About this exercise:
Only one stretch of the records below should be repeated. It starts with the line containing "This screenshot has width=1568, height=602." and goes on through the line containing "You are a computer-use", exactly as written.

Dataset entries:

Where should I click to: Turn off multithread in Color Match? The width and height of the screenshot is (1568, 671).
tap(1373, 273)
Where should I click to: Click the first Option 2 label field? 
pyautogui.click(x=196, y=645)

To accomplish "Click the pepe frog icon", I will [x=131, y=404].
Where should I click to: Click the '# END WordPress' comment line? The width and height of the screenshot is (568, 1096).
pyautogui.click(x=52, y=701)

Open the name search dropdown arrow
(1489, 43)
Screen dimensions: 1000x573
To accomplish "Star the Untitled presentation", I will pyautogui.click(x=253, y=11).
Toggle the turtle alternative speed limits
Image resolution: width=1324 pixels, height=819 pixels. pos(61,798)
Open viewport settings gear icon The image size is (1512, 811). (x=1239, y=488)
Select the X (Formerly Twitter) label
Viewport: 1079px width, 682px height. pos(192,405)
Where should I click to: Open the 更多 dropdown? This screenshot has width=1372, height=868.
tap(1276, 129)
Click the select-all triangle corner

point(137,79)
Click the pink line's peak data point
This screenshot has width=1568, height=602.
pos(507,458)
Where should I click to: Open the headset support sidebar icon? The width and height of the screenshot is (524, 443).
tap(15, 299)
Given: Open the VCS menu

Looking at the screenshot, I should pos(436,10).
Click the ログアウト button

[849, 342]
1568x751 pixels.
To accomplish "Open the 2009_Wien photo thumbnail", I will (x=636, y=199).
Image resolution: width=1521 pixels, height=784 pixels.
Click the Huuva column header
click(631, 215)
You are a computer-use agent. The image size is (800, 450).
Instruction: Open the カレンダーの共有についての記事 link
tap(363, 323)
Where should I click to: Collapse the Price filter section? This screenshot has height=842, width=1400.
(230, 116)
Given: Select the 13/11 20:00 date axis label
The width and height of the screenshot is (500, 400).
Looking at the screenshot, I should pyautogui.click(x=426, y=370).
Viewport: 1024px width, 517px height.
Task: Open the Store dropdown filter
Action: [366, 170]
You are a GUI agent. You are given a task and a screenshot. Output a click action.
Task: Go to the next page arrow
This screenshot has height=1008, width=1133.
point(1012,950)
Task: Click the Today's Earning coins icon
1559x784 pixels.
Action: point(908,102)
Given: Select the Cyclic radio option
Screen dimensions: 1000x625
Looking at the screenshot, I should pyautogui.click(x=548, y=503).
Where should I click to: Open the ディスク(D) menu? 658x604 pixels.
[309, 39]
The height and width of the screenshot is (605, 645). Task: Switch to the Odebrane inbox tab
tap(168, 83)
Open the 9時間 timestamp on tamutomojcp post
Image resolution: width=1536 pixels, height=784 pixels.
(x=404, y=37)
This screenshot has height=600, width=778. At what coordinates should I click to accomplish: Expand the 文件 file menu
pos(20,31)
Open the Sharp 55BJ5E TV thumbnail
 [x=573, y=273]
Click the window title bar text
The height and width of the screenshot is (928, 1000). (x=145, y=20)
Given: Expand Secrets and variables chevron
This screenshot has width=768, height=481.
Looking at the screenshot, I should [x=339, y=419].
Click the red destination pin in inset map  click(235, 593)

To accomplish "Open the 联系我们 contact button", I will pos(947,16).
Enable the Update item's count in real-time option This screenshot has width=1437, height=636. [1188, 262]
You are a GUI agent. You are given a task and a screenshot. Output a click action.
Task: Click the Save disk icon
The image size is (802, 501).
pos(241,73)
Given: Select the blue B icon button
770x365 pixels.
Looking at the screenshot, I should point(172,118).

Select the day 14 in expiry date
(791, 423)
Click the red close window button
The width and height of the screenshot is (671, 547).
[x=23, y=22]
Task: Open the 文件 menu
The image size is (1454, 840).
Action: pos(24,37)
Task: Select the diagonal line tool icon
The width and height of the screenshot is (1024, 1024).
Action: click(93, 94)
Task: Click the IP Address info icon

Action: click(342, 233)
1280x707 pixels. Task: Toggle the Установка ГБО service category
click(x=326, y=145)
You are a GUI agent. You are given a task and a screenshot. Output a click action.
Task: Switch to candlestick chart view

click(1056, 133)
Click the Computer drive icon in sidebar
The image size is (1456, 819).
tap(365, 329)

Worked solution:
This screenshot has width=1568, height=602.
pos(507,458)
Where should I click to: Open the headset support sidebar icon? The width and height of the screenshot is (524, 443).
tap(15, 299)
Given: Open the VCS menu

Looking at the screenshot, I should pos(436,10).
Click the ログアウト button

[849, 342]
1568x751 pixels.
To accomplish "Open the 2009_Wien photo thumbnail", I will (x=636, y=199).
Image resolution: width=1521 pixels, height=784 pixels.
Click the Huuva column header
click(631, 215)
You are a computer-use agent. The image size is (800, 450).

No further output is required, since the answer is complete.